START Source extract

Christian Church Father Hippolytus (c.160-235) Describes the earliest followers of Jesus as wearing the bindi or tilaka, the mark on the forehead, of the vegetarian Hindus. He describes the Christians as being the absolute enemies of Rome, in total contrast to Paul's teachings.

   A traveler to Asia and to points east, Hippolytus (c.160-235) in his Dan., iv. 9, visualizes a moral battleground between the people who will follow Jesus, representative of God, and the people who will follow Augustus, Emperor of Rome, a worldly king, a representative of Satan.  In so doing he describes the earliest Christians as wearing the bindi, the mark of victory on their forehead.  His statement that Christians "bear a new name" may also refer to initiates being given a new spiritual name, which is customary among the newly initiated in both the Hindu and Buddhist traditions.

"For as our Lord was born in the forty-second year of the emperor Augustus, whence the Roman empire developed, and as the Lord also called all nations and all tongues by means of the apostles and fashioned believing Christians into a people, the people of the Lord, and the people which consists of those who bear a new name--so was all this imitated to the letter by the empire of that day, ruling `according to the working of Satan': for it also collected to itself the noblest of every nation, and, dubbing them Romans, got ready for the fray.  And that is the reason why the first census took place under Augustus, when our Lord was born at Bethlehem; it was to get the men of this world, who enrolled for our earthly king, called Romans, while those who believed in a heavenly king were termed Christians, bearing on their foreheads the sign of victory over death." (Emphasis mine) Dan. iv. 9.

END Source extract
START Raw data

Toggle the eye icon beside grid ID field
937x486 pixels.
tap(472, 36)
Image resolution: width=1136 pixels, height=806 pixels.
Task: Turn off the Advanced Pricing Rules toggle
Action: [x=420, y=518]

END Raw data

(Task instructions):
1. Answer these questions from the text on Hippolytus:
(a) What dates does it give for Hippolytus?
(b) In which year of the emperor Augustus does the quoted passage say the Lord was born?
(c) In which two traditions is giving the newly initiated a new spiritual name said to be customary?
2. Transcribe the part of the text on Hippolytus starting with "A traveler to" and going on through "and Buddhist traditions.".
The items play no part in what is asked here.

(Answers below):
1.
(a) c.160-235
(b) The forty-second year
(c) The Hindu and Buddhist traditions

2.
A traveler to Asia and to points east, Hippolytus (c.160-235) in his Dan., iv. 9, visualizes a moral battleground between the people who will follow Jesus, representative of God, and the people who will follow Augustus, Emperor of Rome, a worldly king, a representative of Satan.  In so doing he describes the earliest Christians as wearing the bindi, the mark of victory on their forehead.  His statement that Christians "bear a new name" may also refer to initiates being given a new spiritual name, which is customary among the newly initiated in both the Hindu and Buddhist traditions.